## Records to process:
· · · ·

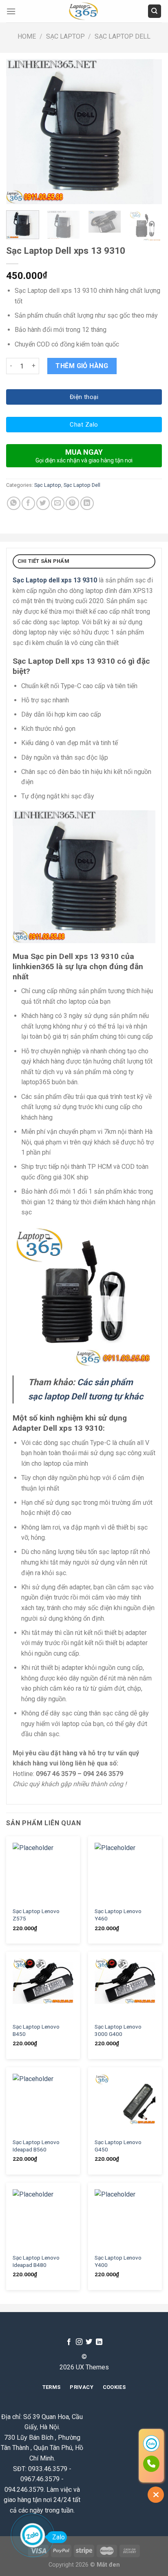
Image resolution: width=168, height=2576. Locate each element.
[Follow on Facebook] (69, 2342)
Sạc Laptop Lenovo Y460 (118, 1915)
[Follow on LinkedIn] (99, 2342)
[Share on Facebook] (28, 503)
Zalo (58, 2537)
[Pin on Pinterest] (72, 503)
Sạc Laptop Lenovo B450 (36, 2030)
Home (27, 36)
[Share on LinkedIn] (87, 503)
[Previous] (19, 131)
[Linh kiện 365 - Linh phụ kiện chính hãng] (84, 11)
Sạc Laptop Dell (122, 36)
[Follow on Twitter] (89, 2342)
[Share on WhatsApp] (13, 503)
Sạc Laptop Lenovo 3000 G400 (118, 2030)
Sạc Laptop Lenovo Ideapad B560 (36, 2146)
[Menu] (11, 11)
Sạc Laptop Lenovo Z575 (36, 1915)
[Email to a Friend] (57, 503)
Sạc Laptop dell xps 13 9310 (55, 580)
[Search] (154, 11)
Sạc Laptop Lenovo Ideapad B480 (36, 2261)
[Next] (148, 131)
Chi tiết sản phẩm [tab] (43, 561)
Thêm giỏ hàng (81, 366)
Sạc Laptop (65, 36)
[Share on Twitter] (43, 503)
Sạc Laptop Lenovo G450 (118, 2146)
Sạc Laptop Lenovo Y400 (118, 2261)
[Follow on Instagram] (79, 2342)
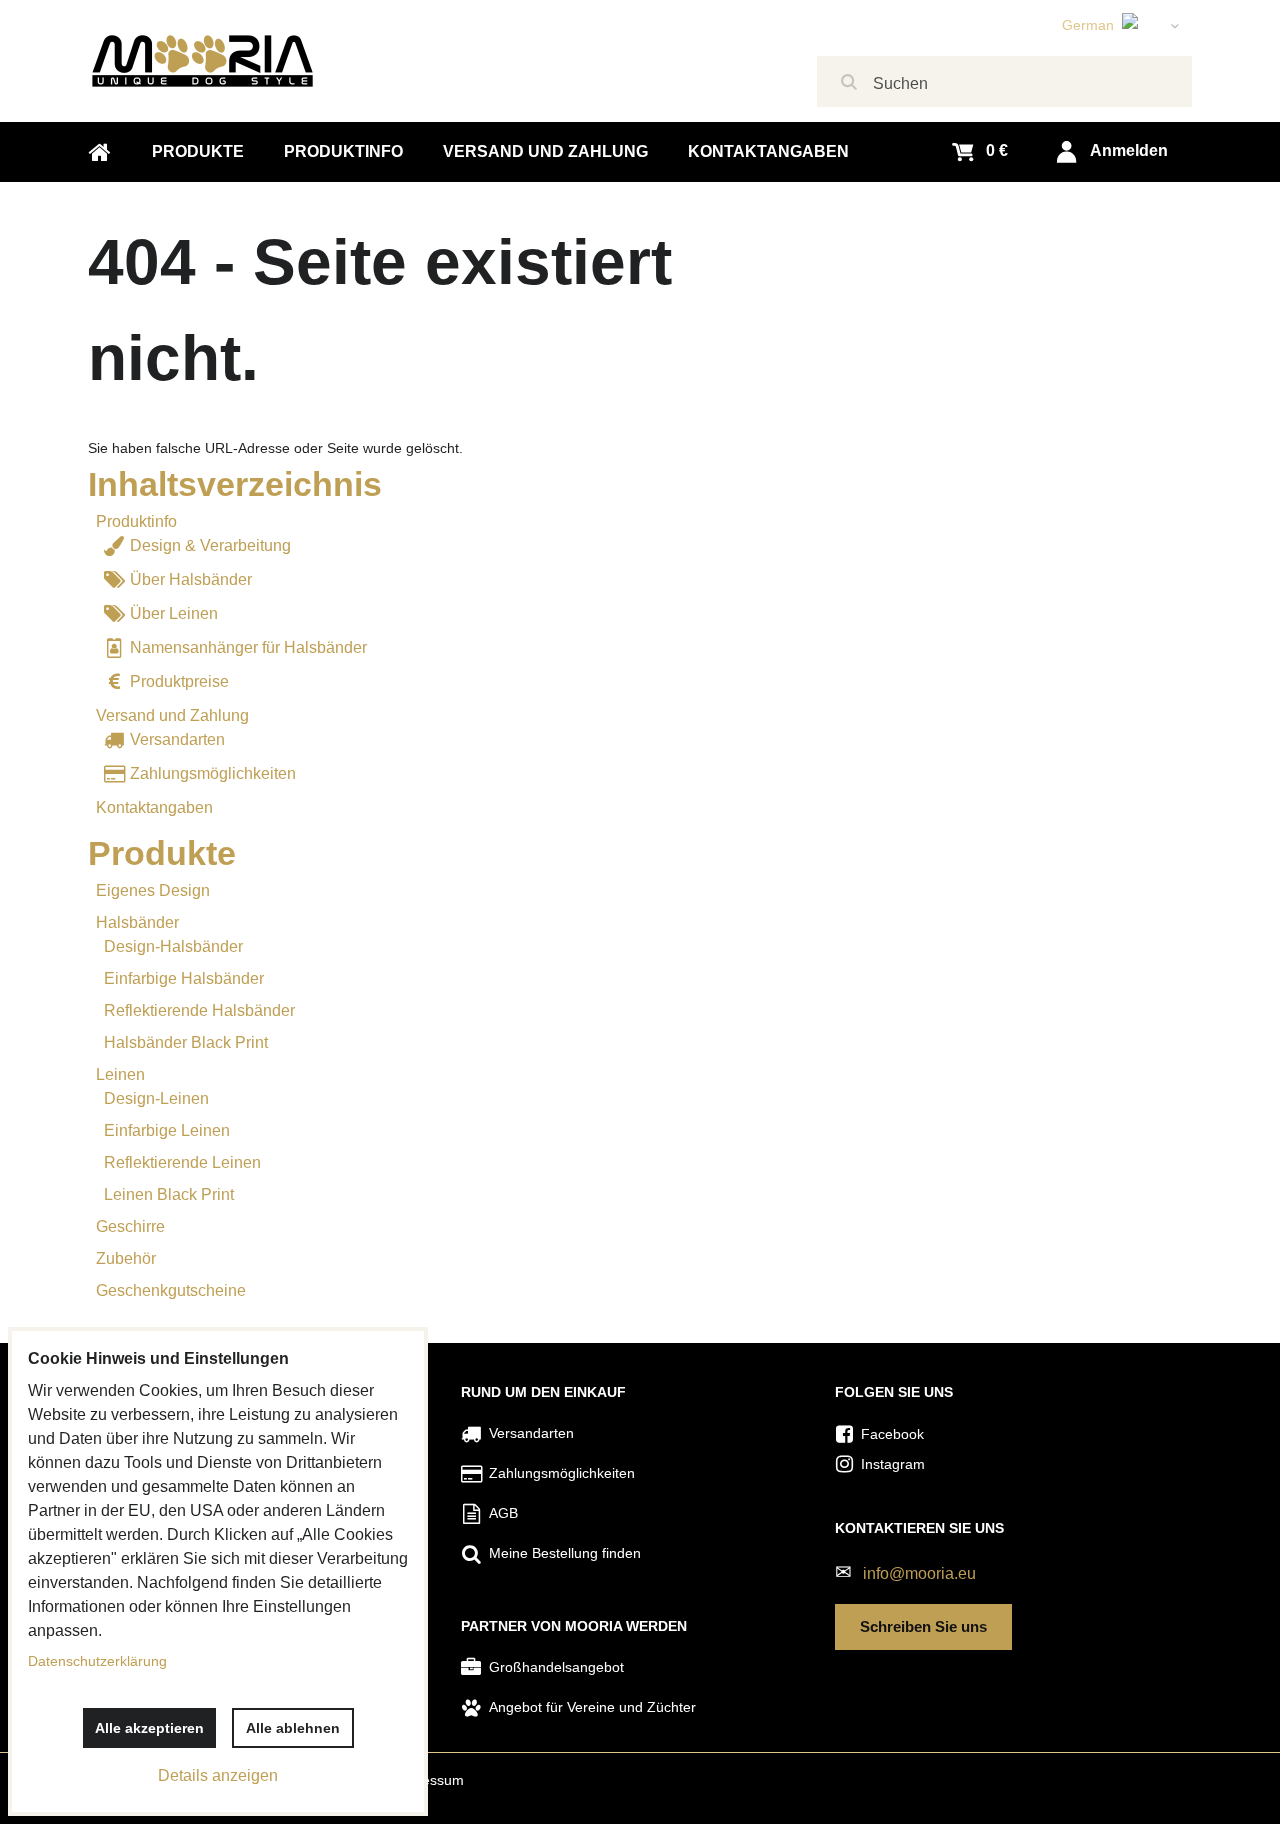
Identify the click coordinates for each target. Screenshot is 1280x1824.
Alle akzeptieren (149, 1728)
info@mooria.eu (919, 1573)
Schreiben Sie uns (923, 1626)
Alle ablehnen (293, 1728)
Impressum (428, 1780)
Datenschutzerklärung (97, 1661)
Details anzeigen (218, 1775)
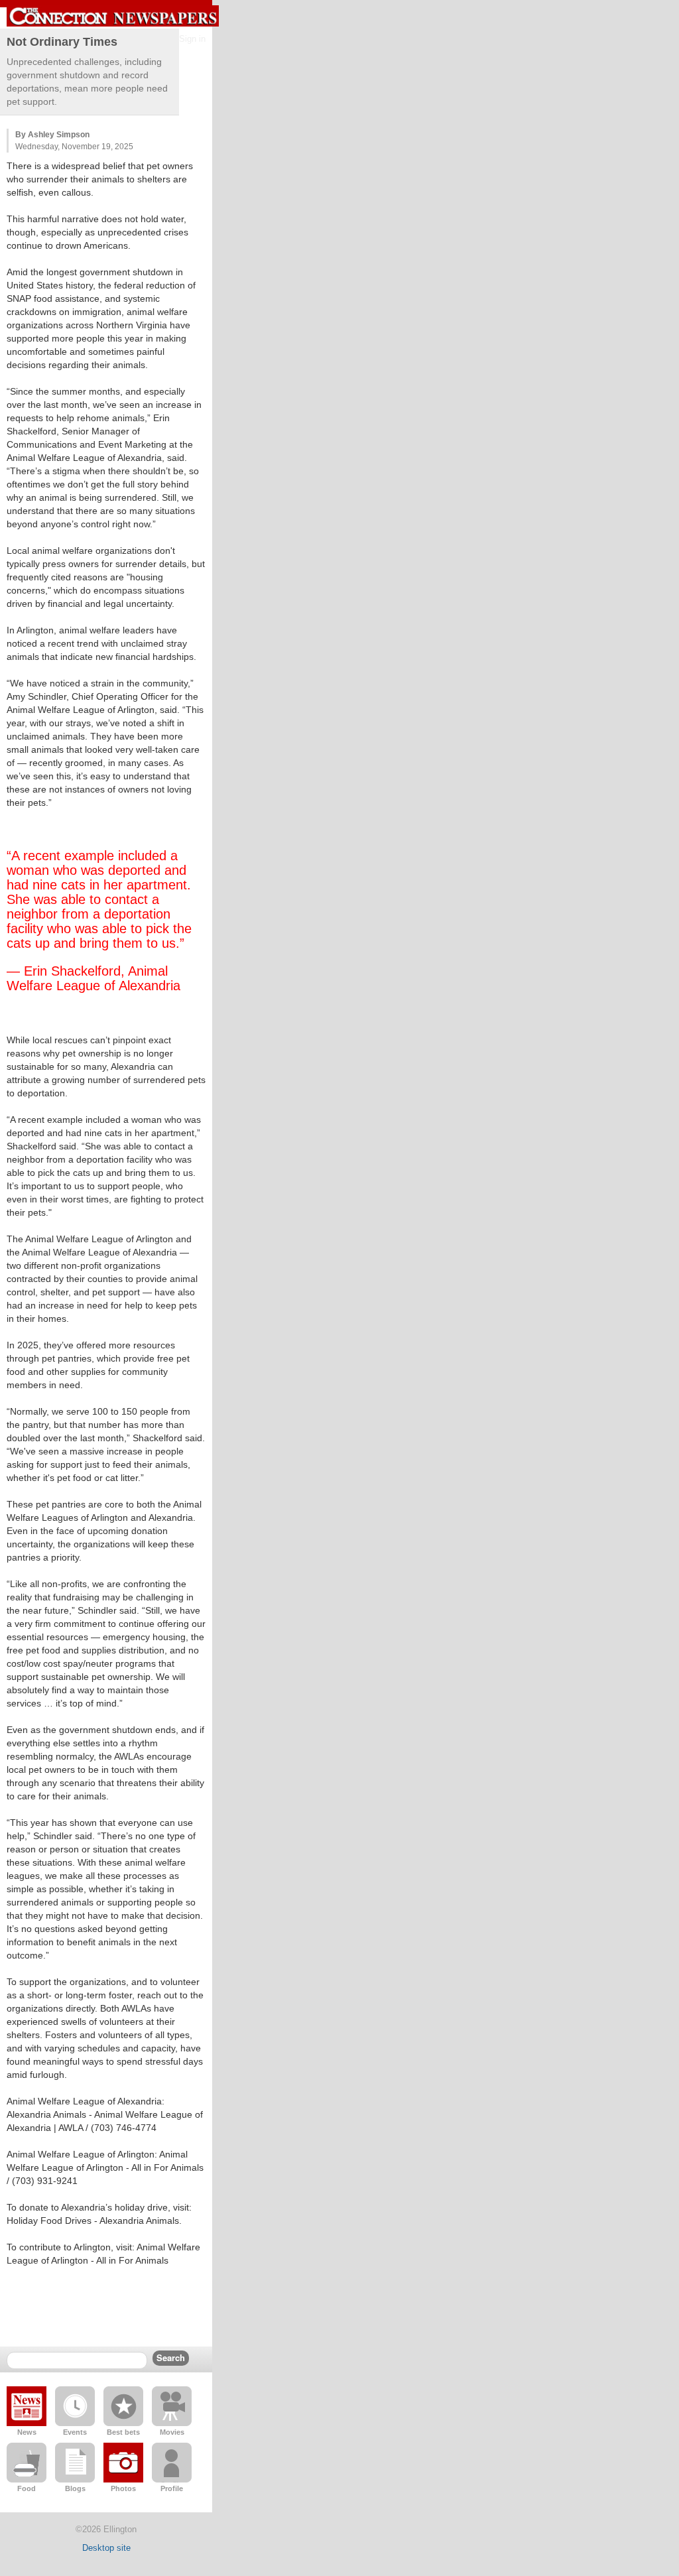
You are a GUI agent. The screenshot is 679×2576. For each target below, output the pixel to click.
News (26, 2432)
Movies (172, 2432)
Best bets (123, 2432)
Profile (171, 2488)
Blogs (75, 2488)
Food (26, 2488)
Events (75, 2432)
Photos (123, 2488)
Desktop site (106, 2548)
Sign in (192, 39)
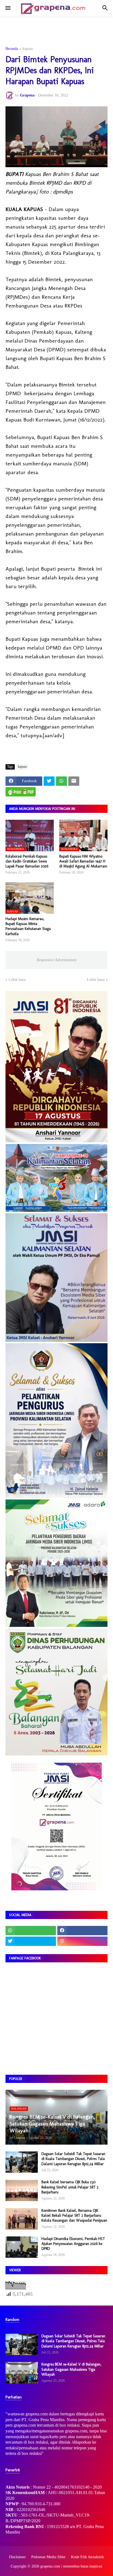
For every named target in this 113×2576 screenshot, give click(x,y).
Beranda (11, 49)
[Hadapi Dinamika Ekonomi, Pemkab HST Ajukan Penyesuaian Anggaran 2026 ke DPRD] (21, 2247)
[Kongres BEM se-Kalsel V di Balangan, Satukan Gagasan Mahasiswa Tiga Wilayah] (21, 2372)
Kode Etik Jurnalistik (87, 2557)
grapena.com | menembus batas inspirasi (71, 2566)
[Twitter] (49, 781)
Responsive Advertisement (57, 960)
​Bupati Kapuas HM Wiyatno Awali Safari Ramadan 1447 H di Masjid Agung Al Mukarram (83, 861)
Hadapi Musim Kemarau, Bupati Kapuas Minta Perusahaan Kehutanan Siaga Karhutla (28, 926)
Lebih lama (95, 980)
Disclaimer (17, 2557)
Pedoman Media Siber (48, 2557)
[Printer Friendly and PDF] (20, 791)
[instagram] (82, 1941)
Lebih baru (17, 980)
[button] (7, 8)
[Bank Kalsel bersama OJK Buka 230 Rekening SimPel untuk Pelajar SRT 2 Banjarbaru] (21, 2190)
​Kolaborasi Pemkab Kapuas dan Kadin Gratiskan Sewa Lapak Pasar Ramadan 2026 (26, 861)
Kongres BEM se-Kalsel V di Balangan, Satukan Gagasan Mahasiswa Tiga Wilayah (71, 2369)
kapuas (27, 49)
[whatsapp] (30, 1930)
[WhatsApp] (61, 781)
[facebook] (82, 1930)
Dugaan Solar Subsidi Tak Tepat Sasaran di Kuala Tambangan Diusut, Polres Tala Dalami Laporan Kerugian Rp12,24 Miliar (73, 2158)
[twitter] (30, 1941)
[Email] (73, 781)
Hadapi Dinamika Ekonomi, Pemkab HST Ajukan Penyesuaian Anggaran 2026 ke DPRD (73, 2243)
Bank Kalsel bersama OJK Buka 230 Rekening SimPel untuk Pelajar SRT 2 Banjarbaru (69, 2187)
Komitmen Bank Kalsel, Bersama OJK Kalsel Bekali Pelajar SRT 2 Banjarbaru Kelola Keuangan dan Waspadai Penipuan (74, 2215)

· · · ·

## Instructions to follow:
Please repeat, with no pictures, each line from the start of the records above through the line with "[Follow on Instagram] (79, 2342)", inclusive, and only those.

## Exercise output:
Image resolution: width=168, height=2576. Locate each element.
[Follow on Facebook] (69, 2342)
Sạc Laptop Lenovo Y460 (118, 1915)
[Follow on LinkedIn] (99, 2342)
[Share on Facebook] (28, 503)
Zalo (58, 2537)
[Pin on Pinterest] (72, 503)
Sạc Laptop Lenovo B450 (36, 2030)
Home (27, 36)
[Share on LinkedIn] (87, 503)
[Previous] (19, 131)
[Linh kiện 365 - Linh phụ kiện chính hãng] (84, 11)
Sạc Laptop Dell (122, 36)
[Follow on Twitter] (89, 2342)
[Share on WhatsApp] (13, 503)
Sạc Laptop Lenovo 3000 G400 (118, 2030)
Sạc Laptop Lenovo Ideapad B560 (36, 2146)
[Menu] (11, 11)
Sạc Laptop Lenovo Z575 (36, 1915)
[Email to a Friend] (57, 503)
Sạc Laptop dell xps 13 9310 (55, 580)
[Search] (154, 11)
Sạc Laptop Lenovo Ideapad B480 (36, 2261)
[Next] (148, 131)
Chi tiết sản phẩm [tab] (43, 561)
Thêm giỏ hàng (81, 366)
Sạc Laptop (65, 36)
[Share on Twitter] (43, 503)
Sạc Laptop Lenovo G450 (118, 2146)
Sạc Laptop Lenovo Y400 (118, 2261)
[Follow on Instagram] (79, 2342)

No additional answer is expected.